TEXT TO READ =>
● ● ● ●
Click here to Skip to main content
Click here to Skip to main content

32-bit pointers in a 64-bit world

, 24 Aug 2008 CPOL
Rate this:
Please Sign up or sign in to vote.
64 bit pointers are wasteful if you don't need to access TBs of RAM

Introduction

64 bit is wonderful - we are no longer limited to just 2GB (per Win32 process) - you can now address a full 8TB of memory (per Win64 process)... which is great if your application really needs 8TB of memory.

If you don't need the full address space, 64-bit can be wasteful: pointers take twice the memory, which may actually result in a slower application, especially when using a pointer-laden data structure such as a binary tree (larger structures take more cache space).

A simple scheme is presented that allows using 32-bit "pointers" to access up to 64GB of memory on a 64-bit machine.

Encoding 64-bit pointers in 32-bits

The main idea of sptr is data alignment - modern processors feel much more comfortable when accessing "aligned" addresses: accessing a char at address 0xC0001 means more work than accessing an int at 0xC0000.

malloc() (which does the heavy lifting for new) only returns aligned addresses (see http://msdn.microsoft.com/en-us/library/ycsb6wwf.aspx) - a pointer returned by malloc() will always be aligned to a 16-byte boundary on Visual Studio - the 4 lowest bits will always be 0.

Therefore, at least for pointers we allocate on the heap, we can just "delete" the 4 lowest bits (by shifting right) without losing information.

If all memory addresses were allocated from the "bottom" (the highest bits are also 0), we could just encode a pointer as follows:

#include <stddef.h>  // for uintptr_t
typedef unsigned __int32 uint32_t;

uint32_t encode(void* p)
● ● ● ●
EXTRACTED MATERIAL =>
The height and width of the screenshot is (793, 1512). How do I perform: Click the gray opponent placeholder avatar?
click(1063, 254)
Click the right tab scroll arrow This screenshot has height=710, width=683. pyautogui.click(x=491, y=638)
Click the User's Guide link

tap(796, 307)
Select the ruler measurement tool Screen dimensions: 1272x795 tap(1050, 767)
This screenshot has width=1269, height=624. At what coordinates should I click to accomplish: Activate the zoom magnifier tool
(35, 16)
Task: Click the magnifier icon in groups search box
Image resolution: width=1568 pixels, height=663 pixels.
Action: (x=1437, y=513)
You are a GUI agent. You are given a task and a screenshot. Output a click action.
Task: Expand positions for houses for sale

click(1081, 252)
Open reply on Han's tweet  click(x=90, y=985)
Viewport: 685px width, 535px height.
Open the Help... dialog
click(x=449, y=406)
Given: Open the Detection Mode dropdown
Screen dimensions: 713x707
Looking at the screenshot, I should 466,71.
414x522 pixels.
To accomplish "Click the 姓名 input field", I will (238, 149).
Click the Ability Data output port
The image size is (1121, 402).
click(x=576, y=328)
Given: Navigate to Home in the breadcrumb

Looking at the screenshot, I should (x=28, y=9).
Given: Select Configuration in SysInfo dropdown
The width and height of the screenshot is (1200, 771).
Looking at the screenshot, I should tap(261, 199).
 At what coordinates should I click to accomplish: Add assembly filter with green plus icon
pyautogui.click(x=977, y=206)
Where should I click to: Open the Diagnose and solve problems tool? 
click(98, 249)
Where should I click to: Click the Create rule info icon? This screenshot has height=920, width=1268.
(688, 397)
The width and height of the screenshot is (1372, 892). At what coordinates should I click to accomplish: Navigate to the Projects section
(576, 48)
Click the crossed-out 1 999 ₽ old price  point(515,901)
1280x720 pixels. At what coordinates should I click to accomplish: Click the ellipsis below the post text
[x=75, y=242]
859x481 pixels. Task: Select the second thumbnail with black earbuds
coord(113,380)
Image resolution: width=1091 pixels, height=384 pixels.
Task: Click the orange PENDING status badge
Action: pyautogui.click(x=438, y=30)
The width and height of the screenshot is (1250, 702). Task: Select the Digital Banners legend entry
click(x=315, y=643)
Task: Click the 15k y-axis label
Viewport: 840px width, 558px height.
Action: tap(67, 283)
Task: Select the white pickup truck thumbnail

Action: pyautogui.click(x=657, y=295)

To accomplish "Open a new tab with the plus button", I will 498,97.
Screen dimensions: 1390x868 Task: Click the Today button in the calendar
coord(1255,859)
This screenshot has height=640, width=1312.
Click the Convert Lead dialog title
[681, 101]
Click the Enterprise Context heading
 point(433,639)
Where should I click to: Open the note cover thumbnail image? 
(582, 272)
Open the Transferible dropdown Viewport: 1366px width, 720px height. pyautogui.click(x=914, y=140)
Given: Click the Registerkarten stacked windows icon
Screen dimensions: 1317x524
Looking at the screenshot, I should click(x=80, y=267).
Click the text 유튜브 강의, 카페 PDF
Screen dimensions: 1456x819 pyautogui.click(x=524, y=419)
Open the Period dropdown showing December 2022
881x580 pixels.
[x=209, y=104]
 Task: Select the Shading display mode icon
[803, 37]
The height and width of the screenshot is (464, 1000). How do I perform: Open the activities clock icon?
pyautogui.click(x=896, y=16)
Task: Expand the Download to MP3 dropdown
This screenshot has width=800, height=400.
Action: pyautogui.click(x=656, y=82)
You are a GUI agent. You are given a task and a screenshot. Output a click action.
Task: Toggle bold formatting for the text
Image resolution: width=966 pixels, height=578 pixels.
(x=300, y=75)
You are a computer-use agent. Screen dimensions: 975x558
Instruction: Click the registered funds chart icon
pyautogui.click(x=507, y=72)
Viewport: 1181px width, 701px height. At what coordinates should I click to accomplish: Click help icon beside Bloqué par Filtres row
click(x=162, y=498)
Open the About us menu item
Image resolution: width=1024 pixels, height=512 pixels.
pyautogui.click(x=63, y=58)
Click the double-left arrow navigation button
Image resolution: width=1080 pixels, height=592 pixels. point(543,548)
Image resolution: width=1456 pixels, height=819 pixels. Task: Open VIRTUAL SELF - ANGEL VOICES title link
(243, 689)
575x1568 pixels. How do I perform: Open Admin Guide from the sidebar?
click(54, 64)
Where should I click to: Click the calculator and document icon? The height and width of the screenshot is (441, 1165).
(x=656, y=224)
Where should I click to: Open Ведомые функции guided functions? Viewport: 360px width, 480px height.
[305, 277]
● ● ● ●
WHAT IS EXPECTED =>
Please explain, using the article on 32-bit pointers above, why the 4 lowest bits of a heap pointer can be dropped by shifting right without losing information.

WRITTEN SOLUTION =>
A pointer returned by malloc() is always aligned to a 16-byte boundary on Visual Studio, so its 4 lowest bits are always 0. Because those bits carry no information, shifting them out loses nothing.